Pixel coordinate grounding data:

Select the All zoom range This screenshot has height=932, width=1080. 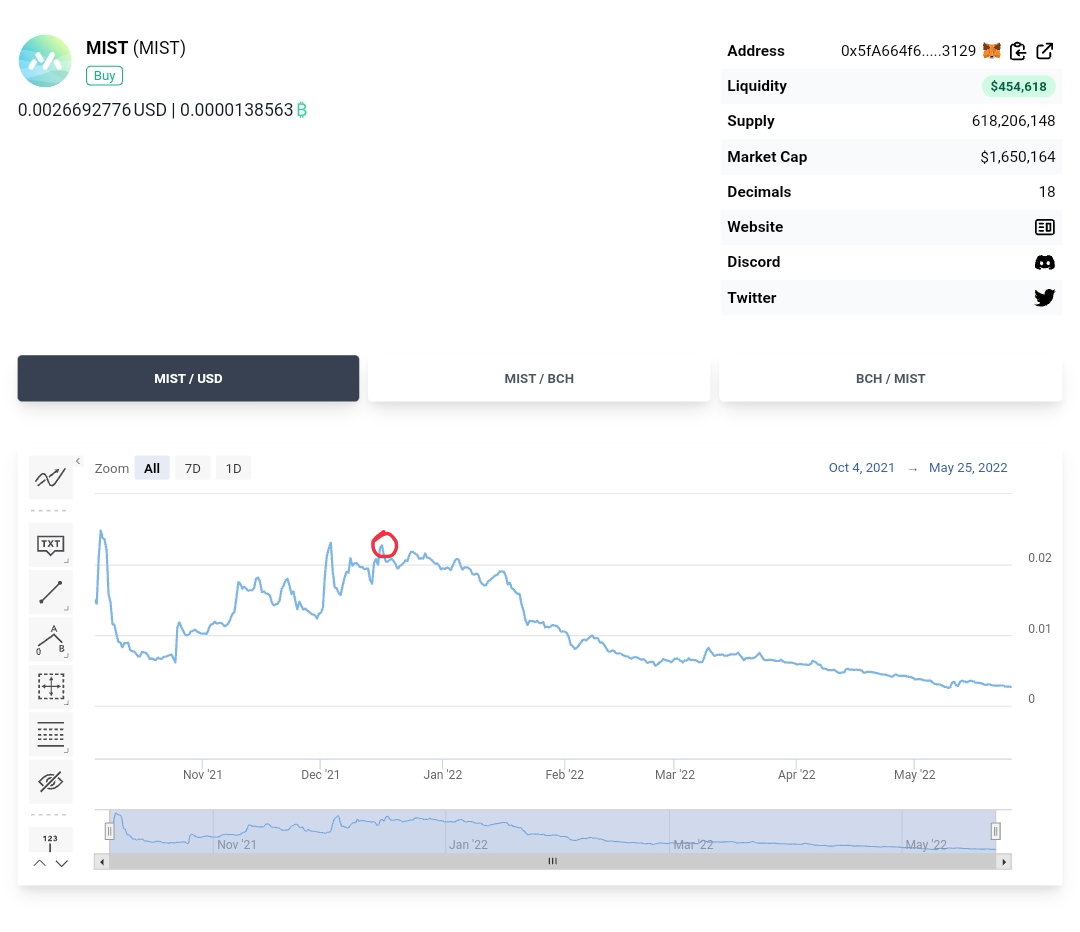(x=152, y=468)
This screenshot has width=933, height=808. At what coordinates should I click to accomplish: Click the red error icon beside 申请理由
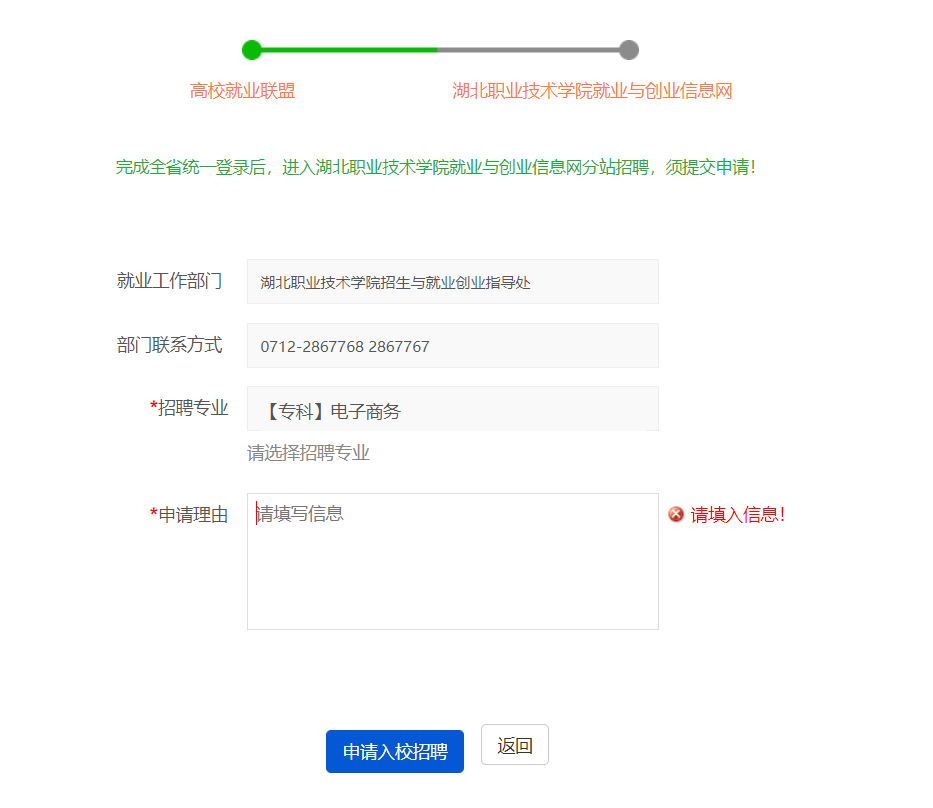[x=676, y=514]
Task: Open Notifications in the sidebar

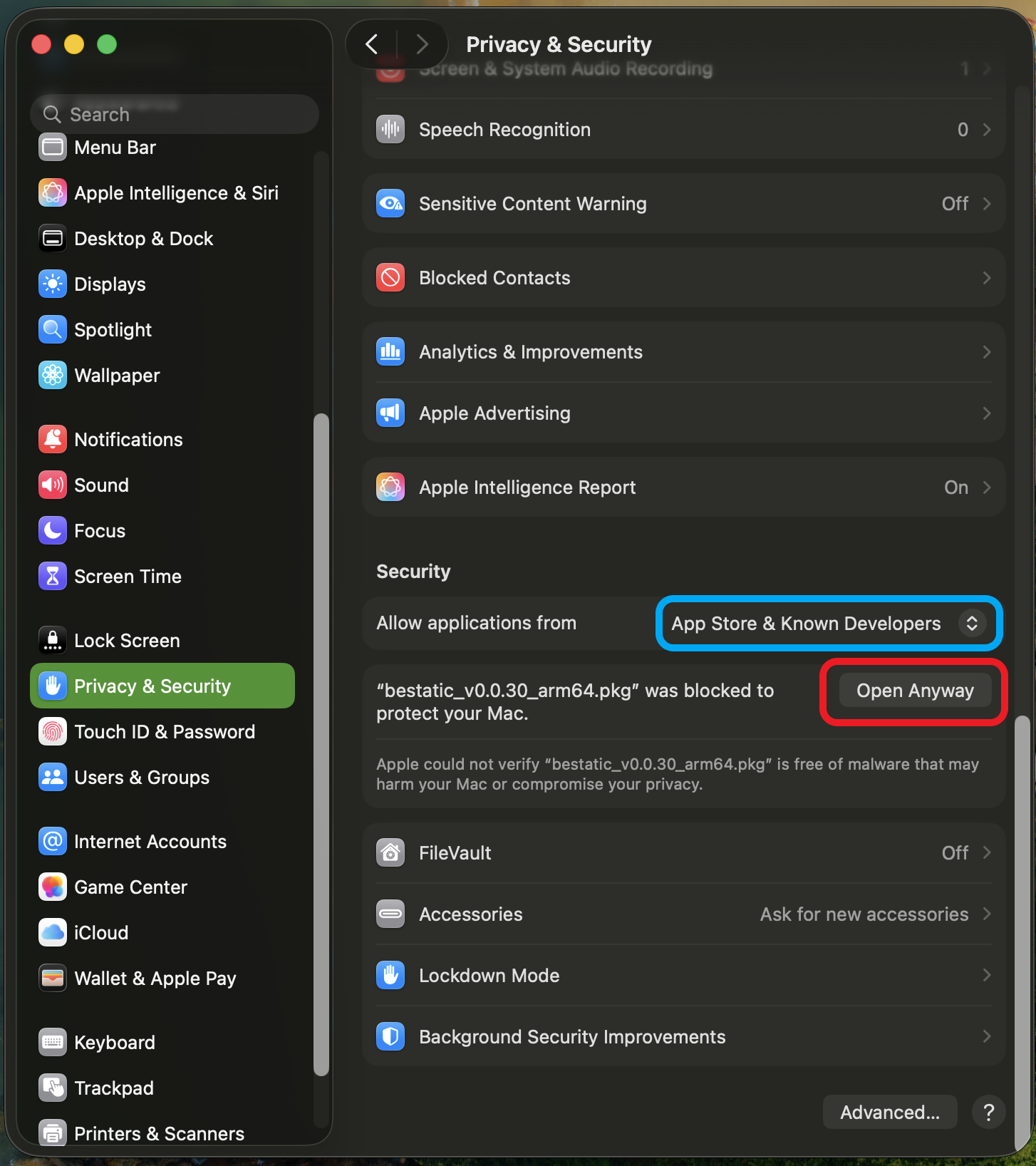Action: (x=128, y=440)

TASK TO COMPLETE: Output, exactly and with no pictures, every line from the one that contains "This screenshot has width=933, height=808." through the final line of the entries.

ANSWER FOR THE TASK:
This screenshot has width=933, height=808. At what coordinates should I click to accomplish: Click the red error icon beside 申请理由
[x=676, y=514]
Task: Open Notifications in the sidebar

Action: (x=128, y=440)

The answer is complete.